● BLOQUE DE TEXTO
"""

Pero Lemmy también fue inocente en muchas facetas de su vida. Fue inocente de no venderse a la industria y los managers, siempre quiso llevar las riendas de su carrera musical. Fue inocente porque siempre trabajó duro, desde cuando comenzó como roadie, acarreando cajas y montando el escenario de Jimmy Hendrix en los 60, hasta cuando aprendió a tocar el bajo, porque él quería estar en el escenario.

Fue inocente porque siempre estuvo al lado de sus amigos, como al intentar enseñar a tocar a un adolescente que trapicheaba en los conciertos del grupo en el que entonces tocaba, Hawkwind, que tenía una audición para entrar en un grupo. El chaval se llamaba Sid Vicious, y la banda, Sex Pistols. Fue inocente porque siempre lo dio todo por su trabajo, que era grabar discos y, sobre todo, dar conciertos, donde su presencia se agigantaba con sus botas, sus sombreros militares, su actitud, su magnetismo y su vitalidad, que derrochaba pese a la sobriedad con la que agarraba su bajo Rickenbacker. Y, sobre todo, fue culpable de no querer cambiar. El rock and roll era su vida y su pasión, Motörhead su forma de expresarlo. Inocente de no subirse al carro de nuevas modas, de mantenerse firme en sus convicciones, contra viento y marea, en el éxito y en el fracaso. Nacido para perder, con un padre que abandonó a su familia, vivió para ganar.

"""

● DATOS PARA REVISAR
"""

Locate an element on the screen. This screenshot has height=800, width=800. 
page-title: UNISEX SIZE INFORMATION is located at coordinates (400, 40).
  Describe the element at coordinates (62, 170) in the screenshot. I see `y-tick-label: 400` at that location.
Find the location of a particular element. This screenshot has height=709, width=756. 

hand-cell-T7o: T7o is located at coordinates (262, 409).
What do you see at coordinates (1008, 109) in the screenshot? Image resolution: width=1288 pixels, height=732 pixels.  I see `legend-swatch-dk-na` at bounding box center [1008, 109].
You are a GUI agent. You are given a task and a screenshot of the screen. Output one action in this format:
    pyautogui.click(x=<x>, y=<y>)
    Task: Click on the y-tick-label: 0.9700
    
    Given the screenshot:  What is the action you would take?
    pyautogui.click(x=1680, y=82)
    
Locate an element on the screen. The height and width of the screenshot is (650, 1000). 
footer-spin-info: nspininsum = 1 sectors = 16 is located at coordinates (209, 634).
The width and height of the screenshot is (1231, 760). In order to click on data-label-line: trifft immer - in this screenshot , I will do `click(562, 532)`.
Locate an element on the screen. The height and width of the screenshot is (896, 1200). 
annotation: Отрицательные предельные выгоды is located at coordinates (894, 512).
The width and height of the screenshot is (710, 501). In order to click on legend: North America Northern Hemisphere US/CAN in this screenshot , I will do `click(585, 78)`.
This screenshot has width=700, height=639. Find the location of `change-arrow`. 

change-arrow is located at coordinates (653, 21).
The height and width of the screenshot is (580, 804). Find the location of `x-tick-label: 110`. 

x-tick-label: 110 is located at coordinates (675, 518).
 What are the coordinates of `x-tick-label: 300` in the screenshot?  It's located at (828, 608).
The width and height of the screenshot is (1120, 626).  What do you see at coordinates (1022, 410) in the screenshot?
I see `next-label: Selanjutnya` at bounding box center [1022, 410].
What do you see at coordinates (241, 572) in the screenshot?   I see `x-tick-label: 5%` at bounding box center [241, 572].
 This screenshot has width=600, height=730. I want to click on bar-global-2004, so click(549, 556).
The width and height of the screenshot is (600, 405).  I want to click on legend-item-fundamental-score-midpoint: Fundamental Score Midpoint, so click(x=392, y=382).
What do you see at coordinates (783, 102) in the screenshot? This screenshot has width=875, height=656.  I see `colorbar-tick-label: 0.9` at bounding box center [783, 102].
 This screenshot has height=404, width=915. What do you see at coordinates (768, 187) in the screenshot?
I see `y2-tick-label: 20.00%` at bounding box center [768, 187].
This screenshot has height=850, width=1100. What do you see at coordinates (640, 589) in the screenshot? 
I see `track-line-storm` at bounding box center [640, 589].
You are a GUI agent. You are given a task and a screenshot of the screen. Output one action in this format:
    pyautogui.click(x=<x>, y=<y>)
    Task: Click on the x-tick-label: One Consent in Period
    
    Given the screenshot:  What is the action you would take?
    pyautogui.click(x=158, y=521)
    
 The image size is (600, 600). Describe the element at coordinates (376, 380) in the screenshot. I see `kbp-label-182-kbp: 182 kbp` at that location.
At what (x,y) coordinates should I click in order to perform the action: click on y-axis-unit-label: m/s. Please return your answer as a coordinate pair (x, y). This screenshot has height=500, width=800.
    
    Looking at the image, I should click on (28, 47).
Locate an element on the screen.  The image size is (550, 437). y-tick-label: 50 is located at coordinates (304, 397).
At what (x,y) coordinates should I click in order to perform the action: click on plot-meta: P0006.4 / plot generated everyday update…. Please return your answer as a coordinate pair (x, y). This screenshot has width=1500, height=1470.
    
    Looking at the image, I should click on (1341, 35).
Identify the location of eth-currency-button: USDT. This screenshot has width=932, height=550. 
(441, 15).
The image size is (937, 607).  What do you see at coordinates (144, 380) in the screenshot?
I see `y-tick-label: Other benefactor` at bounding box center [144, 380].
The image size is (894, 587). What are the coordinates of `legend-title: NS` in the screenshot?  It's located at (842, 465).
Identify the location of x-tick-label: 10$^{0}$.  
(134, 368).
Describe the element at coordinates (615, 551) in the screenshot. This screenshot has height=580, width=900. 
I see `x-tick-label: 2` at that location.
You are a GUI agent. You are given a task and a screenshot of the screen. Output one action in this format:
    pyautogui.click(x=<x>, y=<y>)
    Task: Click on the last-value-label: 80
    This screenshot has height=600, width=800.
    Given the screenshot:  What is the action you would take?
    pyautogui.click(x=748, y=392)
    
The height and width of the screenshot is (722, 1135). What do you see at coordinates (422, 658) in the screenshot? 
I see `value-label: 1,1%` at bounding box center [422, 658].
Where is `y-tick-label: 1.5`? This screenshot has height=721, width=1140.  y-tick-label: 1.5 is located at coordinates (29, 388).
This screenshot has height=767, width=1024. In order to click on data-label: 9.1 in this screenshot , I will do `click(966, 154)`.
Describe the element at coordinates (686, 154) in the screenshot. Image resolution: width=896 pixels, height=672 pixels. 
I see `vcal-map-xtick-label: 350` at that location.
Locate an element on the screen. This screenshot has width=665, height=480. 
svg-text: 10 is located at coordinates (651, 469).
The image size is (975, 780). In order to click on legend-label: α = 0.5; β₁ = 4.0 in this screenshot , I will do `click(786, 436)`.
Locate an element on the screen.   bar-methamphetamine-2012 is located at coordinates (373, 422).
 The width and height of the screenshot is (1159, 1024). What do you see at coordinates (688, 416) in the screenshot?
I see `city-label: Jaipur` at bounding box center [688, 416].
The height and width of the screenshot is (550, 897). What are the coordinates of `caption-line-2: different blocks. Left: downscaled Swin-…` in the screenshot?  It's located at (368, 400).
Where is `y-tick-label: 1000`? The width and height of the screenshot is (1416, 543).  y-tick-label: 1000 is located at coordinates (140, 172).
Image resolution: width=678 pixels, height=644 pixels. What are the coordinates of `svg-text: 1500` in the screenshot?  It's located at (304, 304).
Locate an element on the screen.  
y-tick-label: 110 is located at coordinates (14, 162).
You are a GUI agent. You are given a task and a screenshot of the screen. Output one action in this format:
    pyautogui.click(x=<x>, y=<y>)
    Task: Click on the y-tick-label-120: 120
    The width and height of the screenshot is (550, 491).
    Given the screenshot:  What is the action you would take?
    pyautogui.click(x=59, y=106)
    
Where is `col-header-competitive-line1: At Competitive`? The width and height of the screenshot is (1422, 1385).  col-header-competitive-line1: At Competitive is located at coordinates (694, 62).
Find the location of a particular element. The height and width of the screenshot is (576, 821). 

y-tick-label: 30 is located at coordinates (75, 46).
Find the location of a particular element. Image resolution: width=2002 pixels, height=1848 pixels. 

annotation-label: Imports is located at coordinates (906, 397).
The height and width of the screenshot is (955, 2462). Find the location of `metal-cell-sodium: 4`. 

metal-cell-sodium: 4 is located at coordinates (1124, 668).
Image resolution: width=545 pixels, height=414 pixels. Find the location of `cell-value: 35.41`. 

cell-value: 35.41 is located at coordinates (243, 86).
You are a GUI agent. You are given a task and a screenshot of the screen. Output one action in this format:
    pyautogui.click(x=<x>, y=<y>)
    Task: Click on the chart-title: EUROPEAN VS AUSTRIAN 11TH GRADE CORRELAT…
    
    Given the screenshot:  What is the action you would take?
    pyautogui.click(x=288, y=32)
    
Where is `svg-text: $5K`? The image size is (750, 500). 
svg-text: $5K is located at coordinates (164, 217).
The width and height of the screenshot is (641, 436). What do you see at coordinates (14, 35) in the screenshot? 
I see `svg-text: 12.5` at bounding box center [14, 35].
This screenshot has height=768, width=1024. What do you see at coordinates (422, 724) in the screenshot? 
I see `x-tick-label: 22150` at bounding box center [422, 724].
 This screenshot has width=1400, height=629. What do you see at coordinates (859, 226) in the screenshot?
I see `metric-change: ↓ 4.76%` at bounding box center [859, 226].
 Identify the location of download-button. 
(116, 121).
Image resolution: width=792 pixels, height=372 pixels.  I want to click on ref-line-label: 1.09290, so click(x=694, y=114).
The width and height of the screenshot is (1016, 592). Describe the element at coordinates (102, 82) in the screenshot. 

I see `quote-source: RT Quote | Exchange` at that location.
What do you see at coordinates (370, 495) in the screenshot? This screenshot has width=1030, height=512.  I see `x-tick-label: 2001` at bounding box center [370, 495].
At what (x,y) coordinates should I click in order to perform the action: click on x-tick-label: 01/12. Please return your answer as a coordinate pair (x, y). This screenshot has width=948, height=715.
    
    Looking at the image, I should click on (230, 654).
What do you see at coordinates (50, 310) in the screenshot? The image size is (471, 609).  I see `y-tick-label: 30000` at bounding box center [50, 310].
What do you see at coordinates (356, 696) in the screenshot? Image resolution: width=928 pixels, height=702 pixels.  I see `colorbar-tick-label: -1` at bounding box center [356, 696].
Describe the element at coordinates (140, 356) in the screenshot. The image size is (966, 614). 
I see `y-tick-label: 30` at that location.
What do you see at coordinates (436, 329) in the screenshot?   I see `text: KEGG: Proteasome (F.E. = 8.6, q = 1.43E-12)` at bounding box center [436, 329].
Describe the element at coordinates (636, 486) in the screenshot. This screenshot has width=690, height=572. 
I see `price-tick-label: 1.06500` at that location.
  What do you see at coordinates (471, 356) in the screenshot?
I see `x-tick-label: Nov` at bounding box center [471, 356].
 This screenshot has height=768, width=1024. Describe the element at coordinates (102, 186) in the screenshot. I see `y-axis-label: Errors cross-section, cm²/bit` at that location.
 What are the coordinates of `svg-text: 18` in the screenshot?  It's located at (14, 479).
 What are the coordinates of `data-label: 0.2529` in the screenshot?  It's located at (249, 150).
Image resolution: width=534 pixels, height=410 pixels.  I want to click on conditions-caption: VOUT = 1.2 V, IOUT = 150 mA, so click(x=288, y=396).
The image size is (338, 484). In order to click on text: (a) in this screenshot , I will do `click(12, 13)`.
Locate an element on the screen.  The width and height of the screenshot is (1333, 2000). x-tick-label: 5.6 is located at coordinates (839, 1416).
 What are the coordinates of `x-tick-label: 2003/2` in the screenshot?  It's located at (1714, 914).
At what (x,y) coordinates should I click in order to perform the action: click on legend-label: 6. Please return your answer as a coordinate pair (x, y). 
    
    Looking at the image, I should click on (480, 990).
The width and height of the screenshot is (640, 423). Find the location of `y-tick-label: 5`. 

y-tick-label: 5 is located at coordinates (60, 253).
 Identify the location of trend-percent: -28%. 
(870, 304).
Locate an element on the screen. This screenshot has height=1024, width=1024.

"""

● PREGUNTAS DE ESTUDIO
1: Reproduce del texto sobre Lemmy todo lo que va desde "Pero Lemmy también" hasta "en el escenario.".
2: Según el texto sobre Lemmy, ¿en qué grupo tocaba él cuando intentó enseñar a tocar a Sid Vicious?

● RESPUESTAS DEL EJERCICIO
1:
Pero Lemmy también fue inocente en muchas facetas de su vida. Fue inocente de no venderse a la industria y los managers, siempre quiso llevar las riendas de su carrera musical. Fue inocente porque siempre trabajó duro, desde cuando comenzó como roadie, acarreando cajas y montando el escenario de Jimmy Hendrix en los 60, hasta cuando aprendió a tocar el bajo, porque él quería estar en el escenario.

2: Hawkwind.